Target prediction using ChEMBL

You know, there are some database that can publicly available database in chemo informatics area.
ChEMBL DB is one of useful database. George Papadatos introduced useful tool for target prediction using ChEMBL. He provided chembl target prediction model via ftp server !
So, everyone can use the model.
I used the model and tried to target prediction.
At first, I get the model from ftp server. And launched jupyter notebook. ;-)

iwatobipen$ wget wget ftp://ftp.ebi.ac.uk/pub/databases/chembl/target_predictions/chembl_22_models.tar.gz
iwatobipen$ tar -vzxf chembl_22_models.tar.gz
iwatobipen$ jupyter notebook

It ready! Go ahead.

from rdkit import Chem
from rdkit.Chem import AllChem
from rdkit.Chem.Draw import IPythonConsole
from rdkit.Chem import PandasTools
from rdkit import DataStructs
import pandas as pd
from pandas import concat
from collections import OrderedDict
import requests
import numpy
from sklearn.externals import joblib
from rdkit import rdBase
print( rdBase.rdkitVersion )
>2016.09.2

I tried in python3.5 environment.

morgan_nb = joblib.load( 'models_22/10uM/mNB_10uM_all.pkl' )
classes = list( morgan_nb.targets )
len( classes )
> 1524 # model has 1524 targets ( classes )

I used sitagliptin as input molecule.

smiles = 'C1CN2C(=NN=C2C(F)(F)F)CN1C(=O)C[C@@H](CC3=CC(=C(C=C3F)F)F)N'
mol = Chem.MolFromSmiles( smiles )
mol

Next, calculate morgan fingerprint and convert the fingerprint to numpy array.

fp = AllChem.GetMorganFingerprintAsBitVect( mol, 2, nBits=2048 )
res = numpy.zeros( len(fp), numpy.int32 )
DataStructs.ConvertToNumpyArray( fp, res )

Predict target and sort the result by probability.

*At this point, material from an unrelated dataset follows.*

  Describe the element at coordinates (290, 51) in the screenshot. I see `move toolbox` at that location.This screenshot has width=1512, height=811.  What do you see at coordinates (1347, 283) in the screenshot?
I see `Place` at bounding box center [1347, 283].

probas = list( morgan_nb.predict_proba( res.reshape(1,-1))[0] ) 
top_pred = predictions.sort_values( by='proba', ascending = False).head(10)
top_pred

Jupyter notebook ver5 changed table view!

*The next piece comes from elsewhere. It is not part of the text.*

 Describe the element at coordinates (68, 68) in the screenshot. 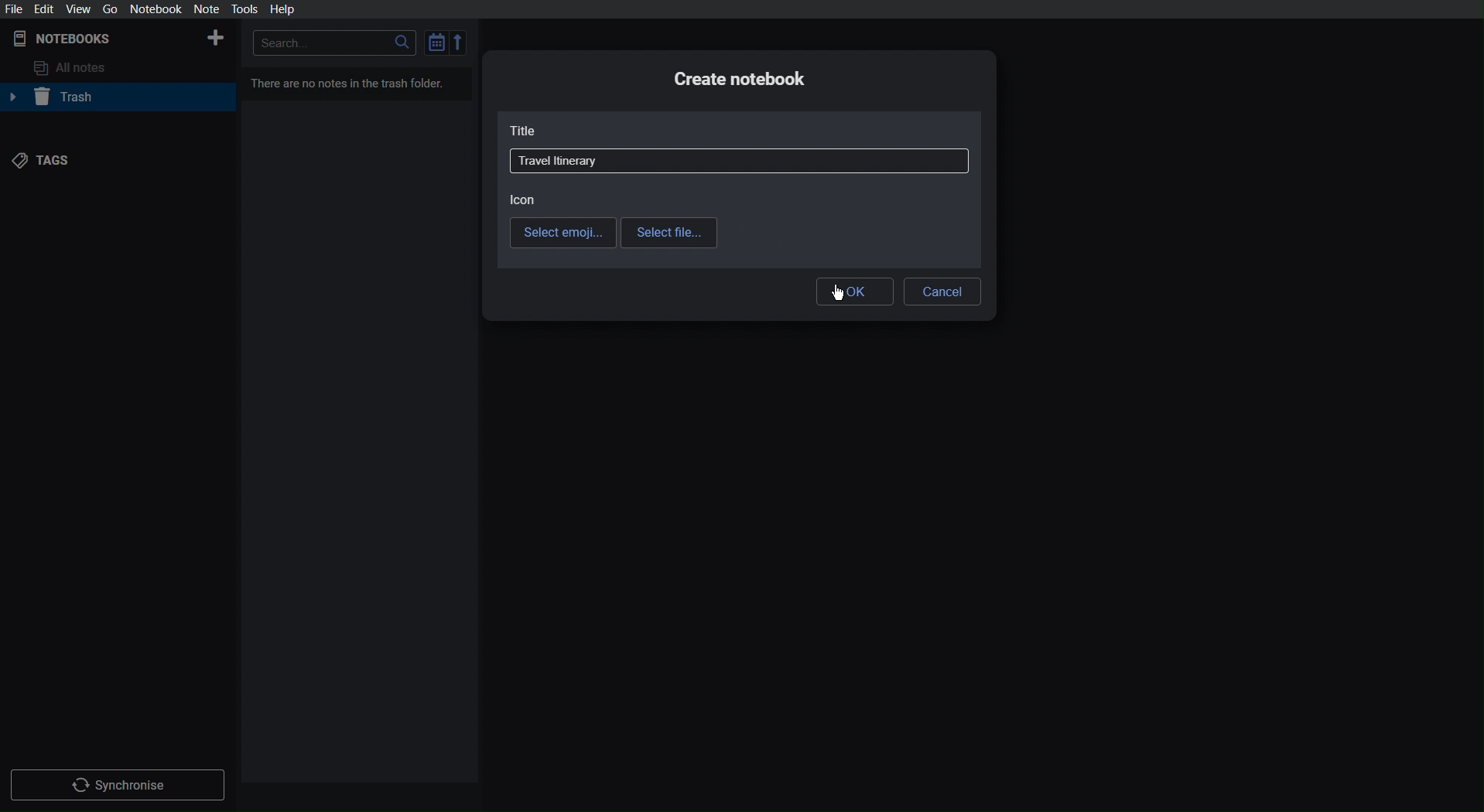

I see `All notes` at that location.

Then convert from chembl ID to target name.

def fetch_WS( trgt ):
    re = requests.get( 'https://www.ebi.ac.uk/chembl/api/data/target/{0}.json'.format(trgt) )
    return ( trgt, re.json()['pref_name'], re.json()['organism'] )
plist = []
for i , e in enumerate( top_pred['id'] ):
    plist.append( fetch_WS(e) )
target_info = pd.DataFrame( plist, columns=['id', 'name', 'organism'])
pd.merge( top_pred, target_info )

The model predicted stagliptin is DPP4 modulator! I think this work is interesting. I will try to predict another molecules and integrate local ChEMBL DB to improve performance.
;-)

Original source code is following URL. Thanks for useful information!!!!
https://github.com/madgpap/notebooks
http://chembl.blogspot.jp/2016/03/target-prediction-models-update.html

Published by iwatobipen

I'm medicinal chemist in mid size of pharmaceutical company. I love chemoinfo, cording, organic synthesis, my family.

3 thoughts on “Target prediction using ChEMBL

  1. Thank you for posting this!

    Have you also tried to build any kind of machine learning model for target prediction (instead of using this given model)? If you have please direct me to where I can find it (or any kind of machine learning based target prediction model building script). I want to see if I can increase the number of targets and play with the input data that is used for training the model. Thank you for all your material!